• [DOCUMENT EXCERPT]:

### The Search for Mjolnir 
Using data on thunderstorms and meteorite strikes, this notebook finds the most likely locations of Mjolnir, the mystical hammer of Thor.
Note: Thunder is the 2nd digit of 'FRSHTT', so thunder_df=weather_data[(weather_data['FRSHTT']//10)%2==1] would capture all instances of thunder

In [3]:
import pandas as pd
import math
import numpy as np

pd.options.mode.copy_on_write = True

# mile range of bounding box for finding stations to check thunder
mile_range=10
#constant value for determining thunderstorms above the average
thunder_over_avg=10
thunder_over_avg_ratio=1.5

#start and end dates to analyze as a list. combinations based on output from Thunder_data_per_station are in comments below
#start dates [1929,1970,1980,1990,2000,2010,2020]
file_start_dates=[2020]
#end dates[1969,1979,1989,1999,2009,2019,2025]
file_end_dates=[2025]

def geo_box(lat,long):
    """returns a list of 4 values for latitude and longitude that creates a bounding box
    a certain amount of miles away from the supplied longitute and latitude points
    as determined by the global variable 'mile_range'
    output: [min_lat, max_lat, min_long, max_long]"""

• [EXERCISE TASK 1]: In the listing, swap "Отзывы" for "Комментарии" and write out again only the part that opens with the line containing "Акции (79, 803)" and closes with the line containing "Sobre (557, 37)", with everything else unchanged and the picture lines omitted.

• [TASK INPUT]:
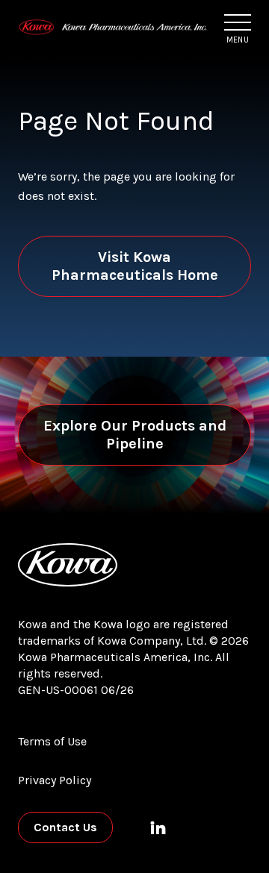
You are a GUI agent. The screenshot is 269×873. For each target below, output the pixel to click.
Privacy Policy (54, 780)
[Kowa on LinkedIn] (158, 827)
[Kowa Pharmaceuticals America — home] (113, 28)
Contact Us (65, 827)
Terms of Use (52, 741)
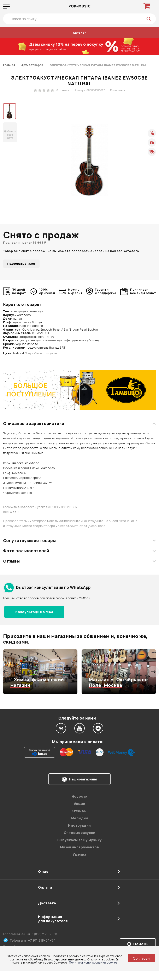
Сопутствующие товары (29, 540)
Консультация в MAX (34, 612)
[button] (5, 671)
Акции (79, 803)
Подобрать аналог (21, 264)
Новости (80, 796)
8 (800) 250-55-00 (44, 934)
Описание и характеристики (33, 423)
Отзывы (11, 561)
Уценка (79, 854)
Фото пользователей (26, 550)
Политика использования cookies (93, 962)
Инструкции (79, 825)
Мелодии (79, 818)
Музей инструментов (79, 847)
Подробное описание (41, 353)
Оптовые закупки (79, 832)
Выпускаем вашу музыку (79, 840)
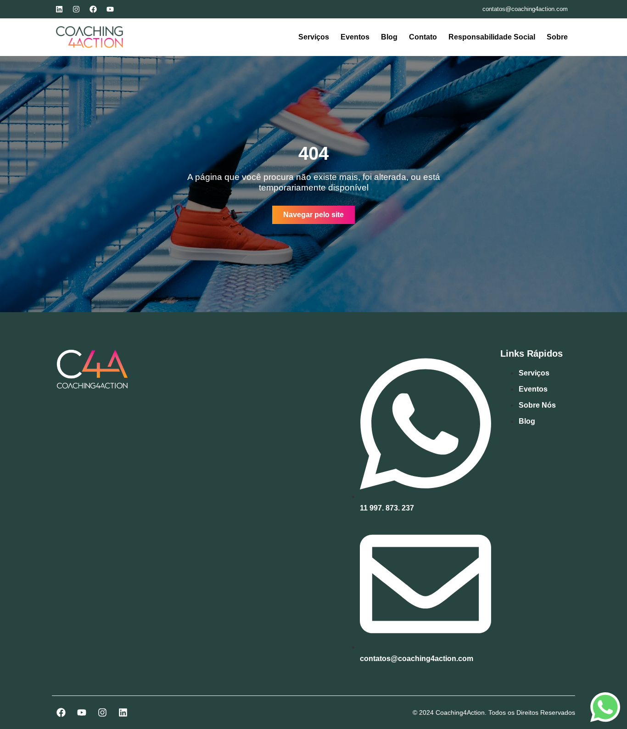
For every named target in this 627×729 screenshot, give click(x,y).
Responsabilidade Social (491, 37)
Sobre (557, 37)
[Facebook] (93, 9)
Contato (423, 37)
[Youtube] (110, 9)
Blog (389, 37)
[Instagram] (76, 9)
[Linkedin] (59, 9)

• [EXERCISE TASK 2]: In the Mjolnir notebook, which digit of 'FRSHTT' stands for thunder?

• [WORKED ANSWER 1]:
Акции (79, 803)
Подобрать аналог (21, 264)
Новости (80, 796)
8 (800) 250-55-00 (44, 934)
Описание и характеристики (33, 423)
Комментарии (11, 561)
Уценка (79, 854)
Фото пользователей (26, 550)
Политика использования cookies (93, 962)
Инструкции (79, 825)
Мелодии (79, 818)
Музей инструментов (79, 847)
Подробное описание (41, 353)
Оптовые закупки (79, 832)
Выпускаем вашу музыку (79, 840)
For every named target in this 627×729 screenshot, give click(x,y).
Responsabilidade Social (491, 37)
Sobre (557, 37)

• [WORKED ANSWER 2]: The 2nd digit.